- **Work instructions**
Return verbatim the run of lines that opens with the line holding "Given: Tap the Reminders app icon" and closes with the last line of the records.

- **Dataset extract**
== Segment start ==

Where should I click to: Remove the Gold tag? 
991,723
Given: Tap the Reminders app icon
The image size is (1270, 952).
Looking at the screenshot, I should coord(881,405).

== Segment end ==

- **Result for this task**
Given: Tap the Reminders app icon
The image size is (1270, 952).
Looking at the screenshot, I should coord(881,405).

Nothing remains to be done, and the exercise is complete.